Task directions: Put every line of the data below into a numbered list, leaving out the blank lines.

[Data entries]
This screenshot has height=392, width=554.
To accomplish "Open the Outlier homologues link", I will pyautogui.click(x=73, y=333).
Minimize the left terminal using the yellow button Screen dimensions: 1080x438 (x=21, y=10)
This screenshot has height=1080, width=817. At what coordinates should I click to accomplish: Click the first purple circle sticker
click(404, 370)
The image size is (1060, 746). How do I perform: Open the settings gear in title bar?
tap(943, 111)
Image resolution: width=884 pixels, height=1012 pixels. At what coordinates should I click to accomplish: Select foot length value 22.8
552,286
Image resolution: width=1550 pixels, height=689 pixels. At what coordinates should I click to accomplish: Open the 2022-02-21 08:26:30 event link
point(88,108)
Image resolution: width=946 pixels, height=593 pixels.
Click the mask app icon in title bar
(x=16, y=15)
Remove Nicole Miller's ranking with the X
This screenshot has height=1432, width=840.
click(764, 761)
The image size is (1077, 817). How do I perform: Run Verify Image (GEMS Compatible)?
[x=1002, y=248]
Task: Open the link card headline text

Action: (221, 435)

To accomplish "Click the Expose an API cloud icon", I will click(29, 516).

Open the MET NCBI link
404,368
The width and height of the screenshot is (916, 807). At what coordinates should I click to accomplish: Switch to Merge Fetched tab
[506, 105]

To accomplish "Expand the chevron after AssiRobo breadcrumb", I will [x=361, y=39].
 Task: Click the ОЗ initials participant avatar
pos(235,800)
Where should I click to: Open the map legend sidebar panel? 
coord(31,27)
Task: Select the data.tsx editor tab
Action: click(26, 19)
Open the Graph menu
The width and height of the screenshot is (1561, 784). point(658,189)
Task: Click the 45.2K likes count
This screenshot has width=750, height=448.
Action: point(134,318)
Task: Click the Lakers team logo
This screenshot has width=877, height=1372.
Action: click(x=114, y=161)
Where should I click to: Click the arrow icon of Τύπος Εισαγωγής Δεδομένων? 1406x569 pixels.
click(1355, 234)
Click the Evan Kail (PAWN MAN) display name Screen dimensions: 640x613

Full output:
1. This screenshot has height=392, width=554.
2. To accomplish "Open the Outlier homologues link", I will pyautogui.click(x=73, y=333).
3. Minimize the left terminal using the yellow button Screen dimensions: 1080x438 (x=21, y=10)
4. This screenshot has height=1080, width=817. At what coordinates should I click to accomplish: Click the first purple circle sticker
5. click(404, 370)
6. The image size is (1060, 746). How do I perform: Open the settings gear in title bar?
7. tap(943, 111)
8. Image resolution: width=884 pixels, height=1012 pixels. At what coordinates should I click to accomplish: Select foot length value 22.8
9. 552,286
10. Image resolution: width=1550 pixels, height=689 pixels. At what coordinates should I click to accomplish: Open the 2022-02-21 08:26:30 event link
11. point(88,108)
12. Image resolution: width=946 pixels, height=593 pixels.
13. Click the mask app icon in title bar
14. (x=16, y=15)
15. Remove Nicole Miller's ranking with the X
16. This screenshot has height=1432, width=840.
17. click(764, 761)
18. The image size is (1077, 817). How do I perform: Run Verify Image (GEMS Compatible)?
19. [x=1002, y=248]
20. Task: Open the link card headline text
21. Action: (221, 435)
22. To accomplish "Click the Expose an API cloud icon", I will click(29, 516).
23. Open the MET NCBI link
24. 404,368
25. The width and height of the screenshot is (916, 807). At what coordinates should I click to accomplish: Switch to Merge Fetched tab
26. [506, 105]
27. To accomplish "Expand the chevron after AssiRobo breadcrumb", I will [x=361, y=39].
28.  Task: Click the ОЗ initials participant avatar
29. pos(235,800)
30. Where should I click to: Open the map legend sidebar panel? 
31. coord(31,27)
32. Task: Select the data.tsx editor tab
33. Action: click(26, 19)
34. Open the Graph menu
35. The width and height of the screenshot is (1561, 784). point(658,189)
36. Task: Click the 45.2K likes count
37. This screenshot has width=750, height=448.
38. Action: point(134,318)
39. Task: Click the Lakers team logo
40. This screenshot has width=877, height=1372.
41. Action: click(x=114, y=161)
42. Where should I click to: Click the arrow icon of Τύπος Εισαγωγής Δεδομένων? 1406x569 pixels.
43. click(1355, 234)
44. Click the Evan Kail (PAWN MAN) display name Screen dimensions: 640x613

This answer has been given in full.